(Collected data)
________
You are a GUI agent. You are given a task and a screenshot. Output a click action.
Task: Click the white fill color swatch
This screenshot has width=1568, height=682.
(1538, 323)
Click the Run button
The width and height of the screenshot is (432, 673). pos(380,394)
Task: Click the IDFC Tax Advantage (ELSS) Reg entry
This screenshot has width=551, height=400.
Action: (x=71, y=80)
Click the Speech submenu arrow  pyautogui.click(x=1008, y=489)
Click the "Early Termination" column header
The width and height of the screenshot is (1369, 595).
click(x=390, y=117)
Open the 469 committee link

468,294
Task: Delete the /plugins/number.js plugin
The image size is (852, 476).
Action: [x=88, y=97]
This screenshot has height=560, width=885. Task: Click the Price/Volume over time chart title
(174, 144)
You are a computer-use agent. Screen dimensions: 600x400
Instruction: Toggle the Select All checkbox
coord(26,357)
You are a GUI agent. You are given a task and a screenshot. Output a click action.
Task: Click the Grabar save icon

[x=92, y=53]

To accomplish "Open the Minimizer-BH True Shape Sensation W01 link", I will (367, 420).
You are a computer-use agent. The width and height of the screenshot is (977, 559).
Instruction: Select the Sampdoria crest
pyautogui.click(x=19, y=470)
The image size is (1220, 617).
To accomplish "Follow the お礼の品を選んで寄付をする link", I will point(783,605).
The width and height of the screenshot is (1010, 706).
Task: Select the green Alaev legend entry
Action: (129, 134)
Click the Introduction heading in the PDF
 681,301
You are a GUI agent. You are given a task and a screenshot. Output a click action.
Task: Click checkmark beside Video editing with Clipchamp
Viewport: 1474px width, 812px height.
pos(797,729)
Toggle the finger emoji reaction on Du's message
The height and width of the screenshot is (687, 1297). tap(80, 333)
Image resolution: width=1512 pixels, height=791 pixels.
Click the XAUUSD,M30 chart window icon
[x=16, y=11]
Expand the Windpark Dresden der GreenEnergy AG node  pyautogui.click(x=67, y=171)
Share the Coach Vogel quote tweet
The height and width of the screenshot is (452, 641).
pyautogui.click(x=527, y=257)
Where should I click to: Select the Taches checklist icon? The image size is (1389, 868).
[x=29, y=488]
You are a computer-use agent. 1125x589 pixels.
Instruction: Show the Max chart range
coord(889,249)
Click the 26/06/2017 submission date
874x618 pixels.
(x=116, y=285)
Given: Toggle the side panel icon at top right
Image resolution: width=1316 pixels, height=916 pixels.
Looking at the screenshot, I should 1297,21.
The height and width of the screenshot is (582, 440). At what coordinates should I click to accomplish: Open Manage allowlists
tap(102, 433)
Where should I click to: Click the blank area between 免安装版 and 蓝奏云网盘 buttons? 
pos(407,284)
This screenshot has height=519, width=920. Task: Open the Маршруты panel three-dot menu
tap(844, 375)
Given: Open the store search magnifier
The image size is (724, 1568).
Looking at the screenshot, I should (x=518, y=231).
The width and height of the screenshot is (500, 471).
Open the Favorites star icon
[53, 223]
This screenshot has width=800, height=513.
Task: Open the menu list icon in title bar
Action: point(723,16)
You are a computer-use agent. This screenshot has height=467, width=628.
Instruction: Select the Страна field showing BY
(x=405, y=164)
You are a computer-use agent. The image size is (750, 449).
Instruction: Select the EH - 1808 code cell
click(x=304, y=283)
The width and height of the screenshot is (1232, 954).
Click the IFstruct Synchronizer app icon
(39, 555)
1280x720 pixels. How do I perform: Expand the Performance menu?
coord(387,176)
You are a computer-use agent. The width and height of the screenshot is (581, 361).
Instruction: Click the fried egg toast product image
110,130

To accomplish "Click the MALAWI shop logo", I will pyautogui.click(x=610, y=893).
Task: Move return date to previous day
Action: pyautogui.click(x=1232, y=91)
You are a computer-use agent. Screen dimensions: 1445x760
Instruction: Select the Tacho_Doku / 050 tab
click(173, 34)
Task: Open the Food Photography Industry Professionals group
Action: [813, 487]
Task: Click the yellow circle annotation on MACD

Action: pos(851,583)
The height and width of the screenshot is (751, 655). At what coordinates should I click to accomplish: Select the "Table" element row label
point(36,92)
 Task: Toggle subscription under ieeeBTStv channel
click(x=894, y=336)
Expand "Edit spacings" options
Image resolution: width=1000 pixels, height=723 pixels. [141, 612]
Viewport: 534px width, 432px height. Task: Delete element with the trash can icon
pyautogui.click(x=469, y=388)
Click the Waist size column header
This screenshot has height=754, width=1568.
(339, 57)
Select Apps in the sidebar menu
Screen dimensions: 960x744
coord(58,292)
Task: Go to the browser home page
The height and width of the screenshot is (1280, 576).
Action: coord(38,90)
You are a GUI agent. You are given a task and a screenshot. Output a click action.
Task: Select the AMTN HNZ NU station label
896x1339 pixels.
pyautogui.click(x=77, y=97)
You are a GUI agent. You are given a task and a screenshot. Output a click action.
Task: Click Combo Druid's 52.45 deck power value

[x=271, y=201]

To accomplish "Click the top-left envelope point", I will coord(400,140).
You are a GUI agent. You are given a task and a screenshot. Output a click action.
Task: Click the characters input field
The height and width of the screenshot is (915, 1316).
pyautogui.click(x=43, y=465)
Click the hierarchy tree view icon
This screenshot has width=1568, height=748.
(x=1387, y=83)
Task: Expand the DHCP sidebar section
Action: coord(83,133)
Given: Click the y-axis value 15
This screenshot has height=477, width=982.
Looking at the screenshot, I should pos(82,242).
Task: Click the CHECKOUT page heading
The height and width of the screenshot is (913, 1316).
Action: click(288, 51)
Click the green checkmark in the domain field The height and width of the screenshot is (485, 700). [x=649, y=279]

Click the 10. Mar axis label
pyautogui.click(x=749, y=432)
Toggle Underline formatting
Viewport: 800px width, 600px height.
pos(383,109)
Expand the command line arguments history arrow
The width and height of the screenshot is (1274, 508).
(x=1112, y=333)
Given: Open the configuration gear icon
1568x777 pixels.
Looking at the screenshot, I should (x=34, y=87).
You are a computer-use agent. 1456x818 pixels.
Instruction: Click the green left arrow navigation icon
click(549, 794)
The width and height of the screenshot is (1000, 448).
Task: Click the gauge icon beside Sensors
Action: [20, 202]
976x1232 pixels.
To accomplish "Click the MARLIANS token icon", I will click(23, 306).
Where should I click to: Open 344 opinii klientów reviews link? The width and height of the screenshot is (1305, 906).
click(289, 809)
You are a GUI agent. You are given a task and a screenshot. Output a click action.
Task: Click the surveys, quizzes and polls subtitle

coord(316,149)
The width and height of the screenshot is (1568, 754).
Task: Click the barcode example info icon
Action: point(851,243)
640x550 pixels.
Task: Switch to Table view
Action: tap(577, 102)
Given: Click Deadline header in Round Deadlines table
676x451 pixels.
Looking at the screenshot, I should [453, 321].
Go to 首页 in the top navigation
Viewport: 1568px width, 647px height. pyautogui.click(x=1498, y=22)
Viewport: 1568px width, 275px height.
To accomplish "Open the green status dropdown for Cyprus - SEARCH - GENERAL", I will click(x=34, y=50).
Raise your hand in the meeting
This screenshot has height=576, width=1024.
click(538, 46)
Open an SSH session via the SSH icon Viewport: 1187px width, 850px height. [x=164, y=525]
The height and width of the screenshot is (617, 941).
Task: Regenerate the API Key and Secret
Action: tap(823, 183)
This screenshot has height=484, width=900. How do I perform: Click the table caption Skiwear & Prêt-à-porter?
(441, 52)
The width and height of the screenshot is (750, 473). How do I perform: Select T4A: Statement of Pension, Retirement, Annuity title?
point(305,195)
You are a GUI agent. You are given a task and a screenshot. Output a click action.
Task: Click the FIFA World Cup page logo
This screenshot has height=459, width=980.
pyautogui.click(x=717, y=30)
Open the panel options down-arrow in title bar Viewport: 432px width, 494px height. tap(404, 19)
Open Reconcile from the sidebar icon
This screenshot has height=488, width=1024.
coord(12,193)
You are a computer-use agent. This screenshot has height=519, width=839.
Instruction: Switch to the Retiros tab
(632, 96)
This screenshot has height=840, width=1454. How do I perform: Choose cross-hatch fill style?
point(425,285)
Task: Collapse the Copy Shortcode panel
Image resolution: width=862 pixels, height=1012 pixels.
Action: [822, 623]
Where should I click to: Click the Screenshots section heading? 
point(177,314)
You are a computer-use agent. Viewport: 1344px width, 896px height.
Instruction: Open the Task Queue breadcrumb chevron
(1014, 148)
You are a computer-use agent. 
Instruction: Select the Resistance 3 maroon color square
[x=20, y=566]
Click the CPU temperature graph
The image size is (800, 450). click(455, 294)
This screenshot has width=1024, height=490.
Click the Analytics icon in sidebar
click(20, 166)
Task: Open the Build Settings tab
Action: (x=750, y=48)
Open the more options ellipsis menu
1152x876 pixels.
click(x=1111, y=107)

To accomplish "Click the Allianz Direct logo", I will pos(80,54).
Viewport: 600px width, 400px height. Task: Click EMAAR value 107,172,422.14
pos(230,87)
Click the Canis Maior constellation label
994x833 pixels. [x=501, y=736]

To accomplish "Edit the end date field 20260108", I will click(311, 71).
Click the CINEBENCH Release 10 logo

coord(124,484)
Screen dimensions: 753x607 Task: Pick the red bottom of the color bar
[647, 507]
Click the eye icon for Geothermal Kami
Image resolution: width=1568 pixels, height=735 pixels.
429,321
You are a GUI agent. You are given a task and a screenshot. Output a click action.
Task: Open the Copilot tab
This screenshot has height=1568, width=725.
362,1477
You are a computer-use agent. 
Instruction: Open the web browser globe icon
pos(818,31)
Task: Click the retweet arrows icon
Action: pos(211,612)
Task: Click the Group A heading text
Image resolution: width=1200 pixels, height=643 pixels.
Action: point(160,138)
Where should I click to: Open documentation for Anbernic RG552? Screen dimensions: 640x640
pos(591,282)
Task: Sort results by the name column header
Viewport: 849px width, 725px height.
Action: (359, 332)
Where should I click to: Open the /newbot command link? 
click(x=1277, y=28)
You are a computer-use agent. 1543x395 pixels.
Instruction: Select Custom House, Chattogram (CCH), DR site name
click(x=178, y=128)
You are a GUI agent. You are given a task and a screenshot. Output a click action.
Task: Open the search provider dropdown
________
§ **Exercise**: Count up the lines in the records where the string "checkmark" appears. Your reply is that number alone.

§ **Output of the exercise**: 2